ECI Day 2013
The European Economic and Social Committee (EESC), in partnership with the Committee of the Regions (CoR), the European Citizen Action Service (ECAS), Democracy International and the Initiative and Referendum Institute Europe organised an "ECI Day" in Brussels on 9 April 2013. On the occasion of the ECI's first anniversary it was time to assess the first year of the ECI in practice, to hear the experience of organisers, to draw conclusions from the lessons learnt, to devise intermediate solutions to problems and to start preparing for the 2015 revision of the regulation.
Our assessment of ECI day:
ECI Day in Brussels: Civil Society, make it work!
The European Citizens’ Initiative (ECI) has been one year in practice, but neither EU politicians nor civil society organisations are happy with the instrument.

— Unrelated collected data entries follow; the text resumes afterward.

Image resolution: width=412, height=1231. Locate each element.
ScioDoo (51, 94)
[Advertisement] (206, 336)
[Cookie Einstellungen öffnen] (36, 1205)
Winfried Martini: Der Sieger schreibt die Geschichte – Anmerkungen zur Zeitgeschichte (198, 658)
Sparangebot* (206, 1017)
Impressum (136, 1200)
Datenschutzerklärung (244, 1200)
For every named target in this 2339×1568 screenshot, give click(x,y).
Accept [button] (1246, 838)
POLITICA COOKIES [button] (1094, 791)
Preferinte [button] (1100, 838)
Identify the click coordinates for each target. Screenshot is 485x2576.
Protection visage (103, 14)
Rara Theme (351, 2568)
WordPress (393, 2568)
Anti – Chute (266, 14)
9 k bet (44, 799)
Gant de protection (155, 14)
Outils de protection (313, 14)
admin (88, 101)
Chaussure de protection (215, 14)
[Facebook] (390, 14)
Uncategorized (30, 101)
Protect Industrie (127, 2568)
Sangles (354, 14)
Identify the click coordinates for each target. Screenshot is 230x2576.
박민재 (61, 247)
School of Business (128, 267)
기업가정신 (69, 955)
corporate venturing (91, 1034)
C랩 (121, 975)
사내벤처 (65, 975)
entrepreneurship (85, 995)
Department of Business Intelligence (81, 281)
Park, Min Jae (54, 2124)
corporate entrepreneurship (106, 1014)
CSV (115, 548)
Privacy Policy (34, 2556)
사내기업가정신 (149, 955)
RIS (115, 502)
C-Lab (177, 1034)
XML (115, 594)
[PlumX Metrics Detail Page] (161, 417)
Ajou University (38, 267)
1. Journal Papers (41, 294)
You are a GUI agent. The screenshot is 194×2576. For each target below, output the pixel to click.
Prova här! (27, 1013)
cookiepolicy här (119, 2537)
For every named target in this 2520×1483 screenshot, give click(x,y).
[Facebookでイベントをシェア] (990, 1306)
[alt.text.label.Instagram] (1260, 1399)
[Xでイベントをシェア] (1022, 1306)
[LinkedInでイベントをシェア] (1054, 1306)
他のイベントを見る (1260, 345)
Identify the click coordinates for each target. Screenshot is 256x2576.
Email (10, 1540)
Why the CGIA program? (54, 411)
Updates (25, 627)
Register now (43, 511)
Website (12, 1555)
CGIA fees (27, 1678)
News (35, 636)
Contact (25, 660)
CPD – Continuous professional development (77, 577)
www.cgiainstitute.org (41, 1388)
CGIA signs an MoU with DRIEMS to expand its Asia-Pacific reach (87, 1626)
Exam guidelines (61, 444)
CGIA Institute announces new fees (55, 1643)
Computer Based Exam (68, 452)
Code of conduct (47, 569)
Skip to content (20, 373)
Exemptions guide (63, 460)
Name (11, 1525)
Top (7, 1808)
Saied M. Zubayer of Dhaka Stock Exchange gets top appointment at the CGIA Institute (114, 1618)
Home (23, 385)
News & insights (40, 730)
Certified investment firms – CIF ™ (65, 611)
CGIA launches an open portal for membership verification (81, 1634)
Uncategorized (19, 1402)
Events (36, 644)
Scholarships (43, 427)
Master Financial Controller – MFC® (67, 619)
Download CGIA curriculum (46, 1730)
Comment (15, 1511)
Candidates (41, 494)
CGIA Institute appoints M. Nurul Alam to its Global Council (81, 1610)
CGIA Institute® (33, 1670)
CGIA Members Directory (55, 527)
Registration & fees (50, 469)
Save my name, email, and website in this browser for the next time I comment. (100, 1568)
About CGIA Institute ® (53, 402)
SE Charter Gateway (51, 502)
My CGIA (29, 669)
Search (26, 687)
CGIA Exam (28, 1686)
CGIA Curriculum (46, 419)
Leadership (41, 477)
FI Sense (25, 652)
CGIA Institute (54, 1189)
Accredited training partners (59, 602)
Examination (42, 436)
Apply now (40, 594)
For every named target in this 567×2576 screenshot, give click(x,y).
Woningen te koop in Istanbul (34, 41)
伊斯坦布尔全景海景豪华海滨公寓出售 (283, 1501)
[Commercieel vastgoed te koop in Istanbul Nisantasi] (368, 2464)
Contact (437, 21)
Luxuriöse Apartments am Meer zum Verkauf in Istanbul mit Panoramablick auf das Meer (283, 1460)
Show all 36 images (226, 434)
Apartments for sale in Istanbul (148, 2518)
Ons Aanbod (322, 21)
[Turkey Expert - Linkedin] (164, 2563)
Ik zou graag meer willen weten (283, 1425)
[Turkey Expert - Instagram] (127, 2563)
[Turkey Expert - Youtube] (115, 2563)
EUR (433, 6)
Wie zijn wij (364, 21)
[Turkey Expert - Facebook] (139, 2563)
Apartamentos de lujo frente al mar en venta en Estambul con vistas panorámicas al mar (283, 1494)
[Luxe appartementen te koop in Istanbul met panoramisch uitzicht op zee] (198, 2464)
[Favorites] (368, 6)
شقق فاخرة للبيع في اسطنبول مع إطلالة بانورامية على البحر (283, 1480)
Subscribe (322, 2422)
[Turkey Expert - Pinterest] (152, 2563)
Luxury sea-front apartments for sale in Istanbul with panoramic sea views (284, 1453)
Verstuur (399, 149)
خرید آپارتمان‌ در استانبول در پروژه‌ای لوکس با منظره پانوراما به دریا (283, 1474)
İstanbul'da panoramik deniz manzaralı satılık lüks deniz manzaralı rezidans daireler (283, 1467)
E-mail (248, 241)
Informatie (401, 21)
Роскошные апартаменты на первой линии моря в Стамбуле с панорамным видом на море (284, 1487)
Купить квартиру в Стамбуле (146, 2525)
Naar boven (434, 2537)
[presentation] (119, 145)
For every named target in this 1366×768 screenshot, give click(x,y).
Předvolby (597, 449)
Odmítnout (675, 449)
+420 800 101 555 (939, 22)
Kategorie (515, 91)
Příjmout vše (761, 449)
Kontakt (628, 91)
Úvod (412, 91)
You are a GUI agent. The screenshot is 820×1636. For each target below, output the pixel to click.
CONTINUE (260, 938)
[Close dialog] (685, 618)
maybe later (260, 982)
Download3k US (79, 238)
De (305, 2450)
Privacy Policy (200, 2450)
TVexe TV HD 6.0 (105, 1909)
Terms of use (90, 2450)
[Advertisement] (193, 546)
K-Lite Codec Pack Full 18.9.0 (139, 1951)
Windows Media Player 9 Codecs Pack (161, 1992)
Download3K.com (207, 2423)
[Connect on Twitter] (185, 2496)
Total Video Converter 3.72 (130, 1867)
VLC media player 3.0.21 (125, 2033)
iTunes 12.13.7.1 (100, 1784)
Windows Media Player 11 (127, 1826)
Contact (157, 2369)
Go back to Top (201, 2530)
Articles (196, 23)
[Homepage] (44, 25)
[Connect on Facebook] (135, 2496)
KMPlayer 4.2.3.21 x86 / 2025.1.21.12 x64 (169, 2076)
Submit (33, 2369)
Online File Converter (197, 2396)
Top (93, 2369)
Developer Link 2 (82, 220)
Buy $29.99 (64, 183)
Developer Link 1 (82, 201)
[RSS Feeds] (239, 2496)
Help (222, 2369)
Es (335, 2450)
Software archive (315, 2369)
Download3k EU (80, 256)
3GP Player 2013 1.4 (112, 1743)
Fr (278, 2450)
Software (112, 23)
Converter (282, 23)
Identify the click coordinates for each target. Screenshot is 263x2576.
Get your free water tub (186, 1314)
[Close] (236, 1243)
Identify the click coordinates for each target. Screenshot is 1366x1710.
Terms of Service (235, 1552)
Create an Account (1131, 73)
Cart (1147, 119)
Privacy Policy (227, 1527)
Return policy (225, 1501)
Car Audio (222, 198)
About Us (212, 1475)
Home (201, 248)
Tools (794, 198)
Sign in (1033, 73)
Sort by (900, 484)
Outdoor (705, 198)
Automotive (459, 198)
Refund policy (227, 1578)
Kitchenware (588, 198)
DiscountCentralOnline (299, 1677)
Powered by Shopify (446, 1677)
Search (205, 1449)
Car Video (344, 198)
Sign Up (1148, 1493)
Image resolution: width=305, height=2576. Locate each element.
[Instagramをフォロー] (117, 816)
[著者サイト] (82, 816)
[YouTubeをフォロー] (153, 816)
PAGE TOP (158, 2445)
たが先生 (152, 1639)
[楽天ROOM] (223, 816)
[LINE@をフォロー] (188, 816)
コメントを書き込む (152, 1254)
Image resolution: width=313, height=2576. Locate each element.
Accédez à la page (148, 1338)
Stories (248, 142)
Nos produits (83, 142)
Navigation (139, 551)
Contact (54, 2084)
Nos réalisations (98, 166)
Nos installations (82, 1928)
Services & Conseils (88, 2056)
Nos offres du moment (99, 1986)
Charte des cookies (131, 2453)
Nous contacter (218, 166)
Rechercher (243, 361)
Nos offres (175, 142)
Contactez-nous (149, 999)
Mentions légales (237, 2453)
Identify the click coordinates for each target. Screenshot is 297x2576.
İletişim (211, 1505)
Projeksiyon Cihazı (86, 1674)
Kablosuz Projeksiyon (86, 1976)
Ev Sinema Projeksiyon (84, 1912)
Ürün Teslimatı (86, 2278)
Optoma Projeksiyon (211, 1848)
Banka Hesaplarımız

Originally praised as the first tool of transnational direct democracy, “ECI Day” in Brussels on 9 April 2013 showed that the requirements of the ECI must change to be an influential and effective law-making instrument. It became apparent that European civil society organisations must live up to its responsibility and provide logistical and advisory support. Also, we should start campaigning for the revision of the EU legislation on the European Citizens’ Initiative, which is foreseen by April 2015.
This is the conclusion that we arrived at while travelling back from Brussels to our office in Cologne, Germany. The journey takes a good two hours by car if you are not stuck in a traffic jam, which happened to us somewhere in between Antwerp and Liège. So Ronald Pabst and Daniel Schily, our intern Andreas Müller and I had enough time to reflect on the statements and reports we had listened to for almost eight hours in the European Economic and the Social Committee. This is an advisory body of the EU institutions, which defines itself with the slogan “a bridge between Europe and organised civil society”.
Crossing the bridge
The EESC had hosted the event in partnership with the European Action Service (ECAS), IRI Europe and Democracy International. Euronews was also present to shoot some pictures for the EU. According to the slogan of the EESC, the about 100 conference participants were the organised civil society that met “Europe” or more strictly speaking the EU, which was most prominently present with Maroš Šefčovič, EU Commissioner responsible for the ECI.
In his account of the ECI one year in practice, Commissioner Šefčovič called the ECI a “success”, yet not unqualified. He admitted that the EU Commission had underestimated the issue of data protection and the set-up of the software to register the one million required signatures online. He stressed that the European Commission should play no other role than providing the software, while the actual duty of campaigning for electronic signatures and giving advice had to be on the organisers themselves. In this context also, an independent contact point should exist. It should not be provided by the European Commission, which is the current situation following a last-minute move before the EU legislation of the ECI was adopted.